## TASK DIRECTIONS
Produce a verbatim transcription of the entries, with all pictures omitted.

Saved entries
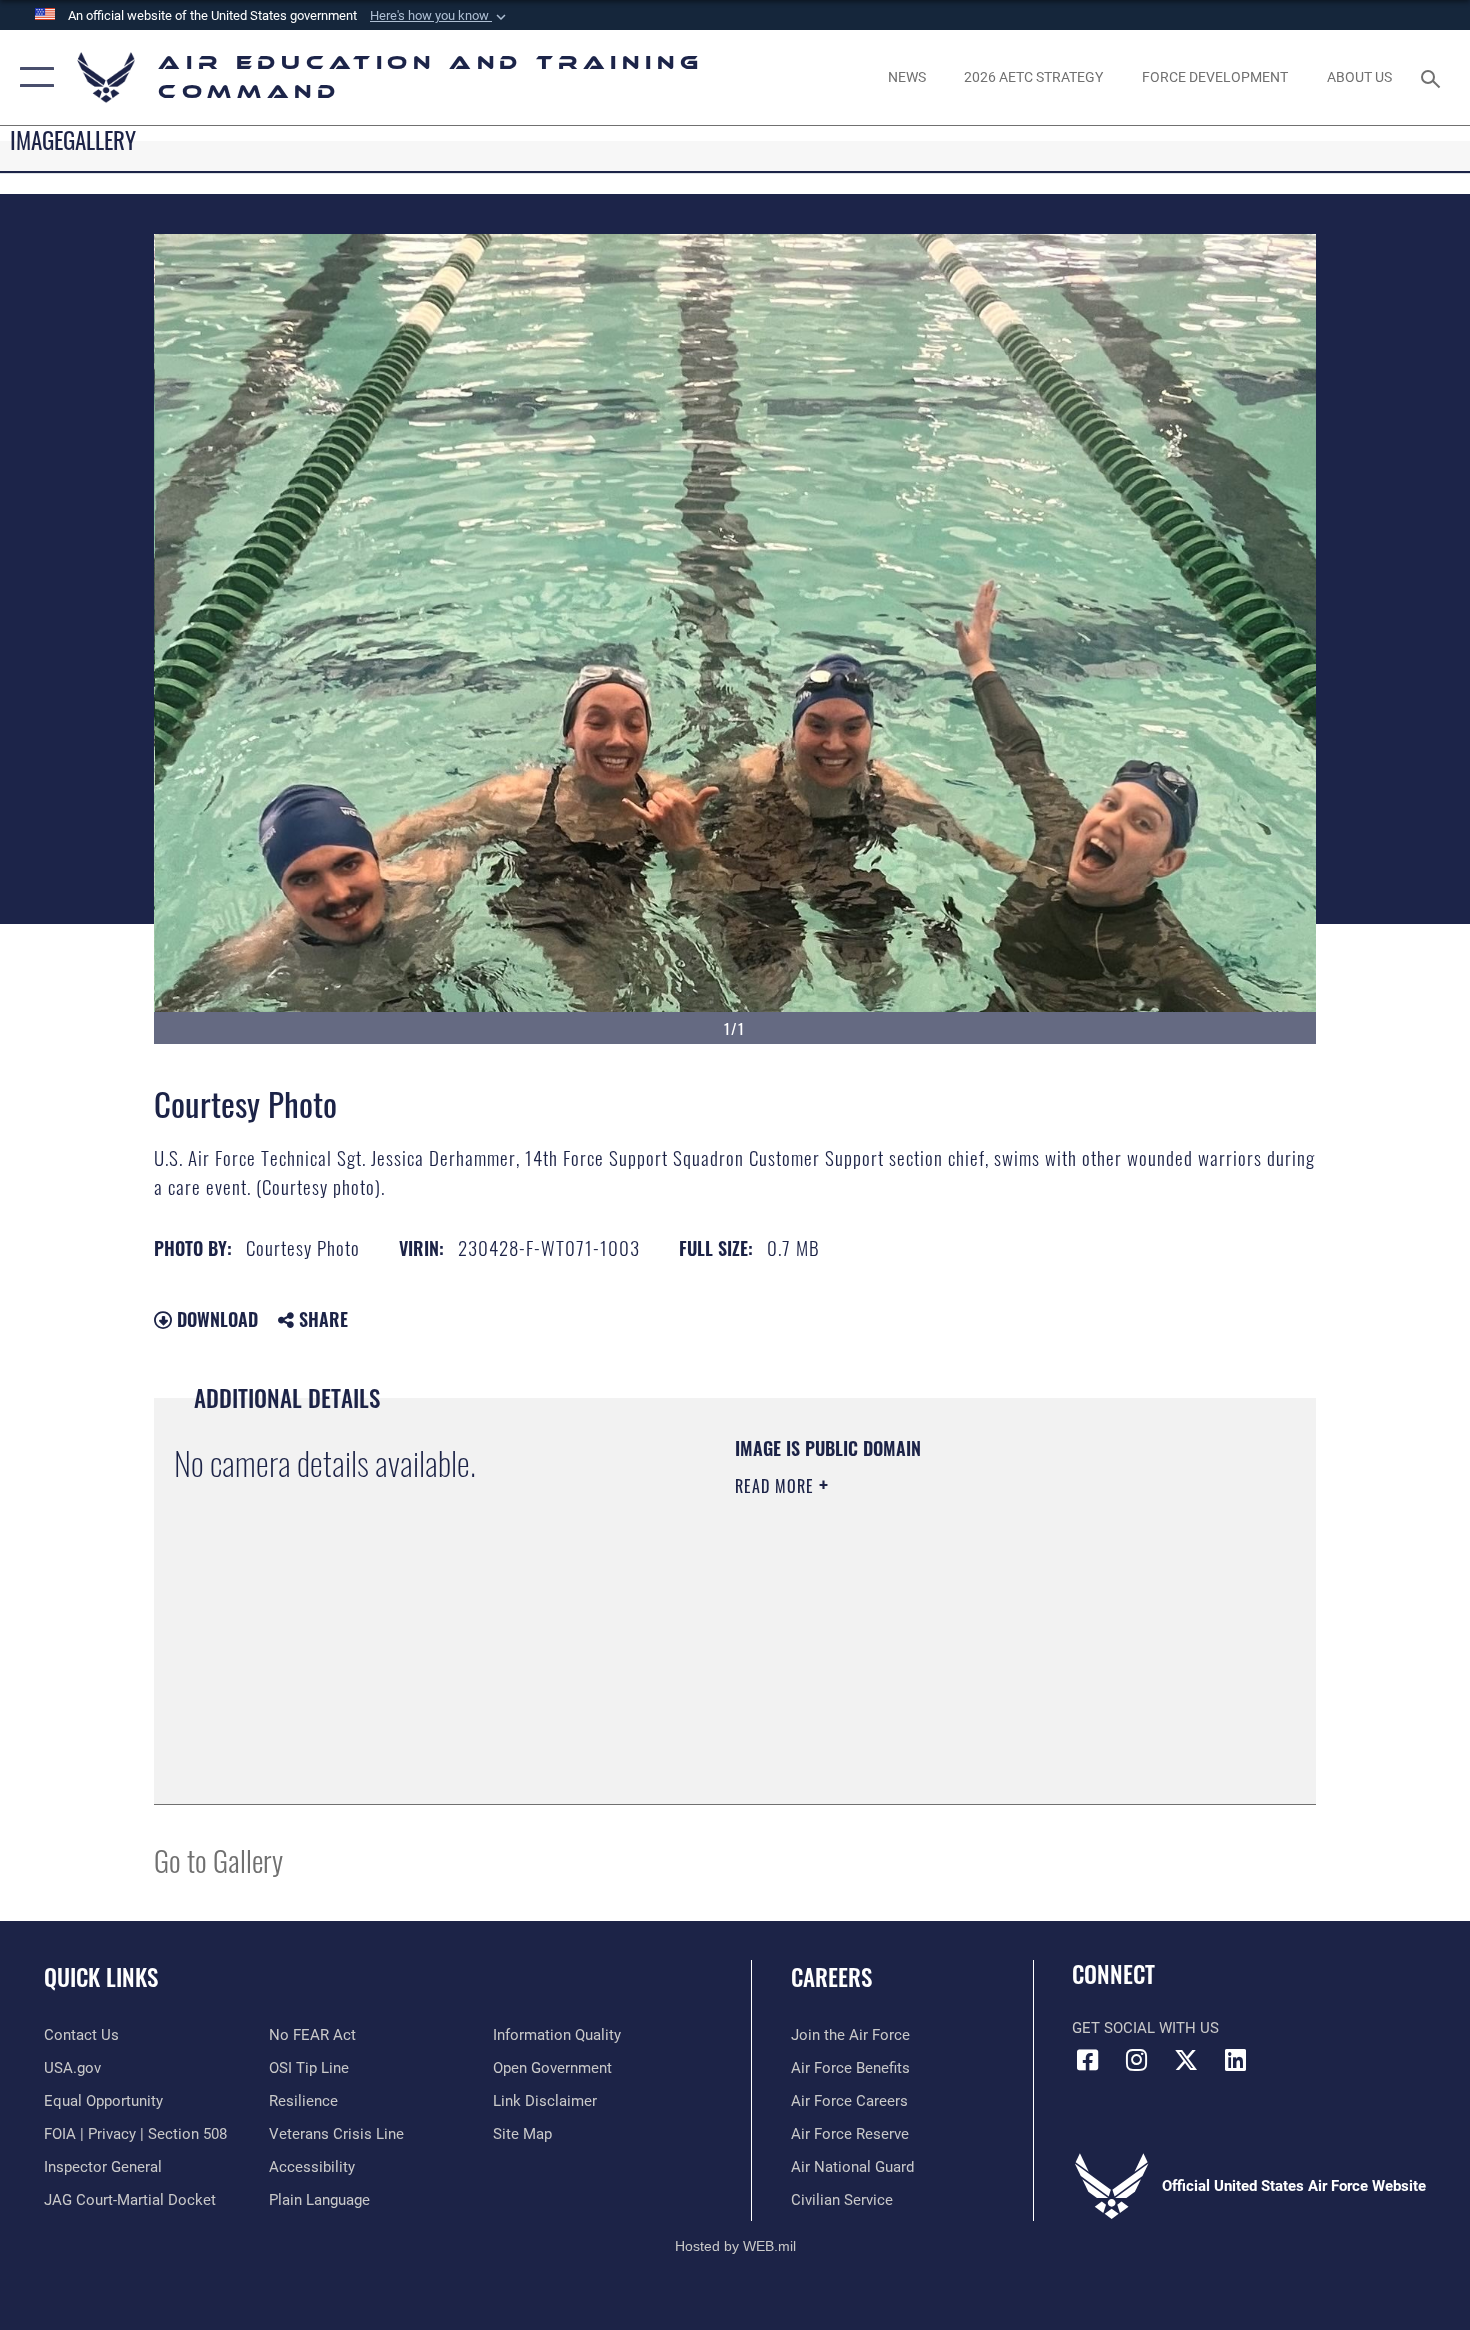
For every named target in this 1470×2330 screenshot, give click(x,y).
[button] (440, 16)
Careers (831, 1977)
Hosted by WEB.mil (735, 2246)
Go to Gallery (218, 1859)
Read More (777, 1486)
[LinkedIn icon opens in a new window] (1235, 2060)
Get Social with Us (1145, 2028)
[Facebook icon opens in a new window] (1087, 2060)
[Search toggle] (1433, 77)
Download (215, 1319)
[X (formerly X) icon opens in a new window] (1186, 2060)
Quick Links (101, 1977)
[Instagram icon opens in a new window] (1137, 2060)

## FINISHED TASK
For every named target in this 1470×2330 screenshot, give click(x,y).
[button] (440, 16)
Careers (831, 1977)
Hosted by WEB.mil (735, 2246)
Go to Gallery (218, 1859)
Read More (777, 1486)
[LinkedIn icon opens in a new window] (1235, 2060)
Get Social with Us (1145, 2028)
[Facebook icon opens in a new window] (1087, 2060)
[Search toggle] (1433, 77)
Download (215, 1319)
[X (formerly X) icon opens in a new window] (1186, 2060)
Quick Links (101, 1977)
[Instagram icon opens in a new window] (1137, 2060)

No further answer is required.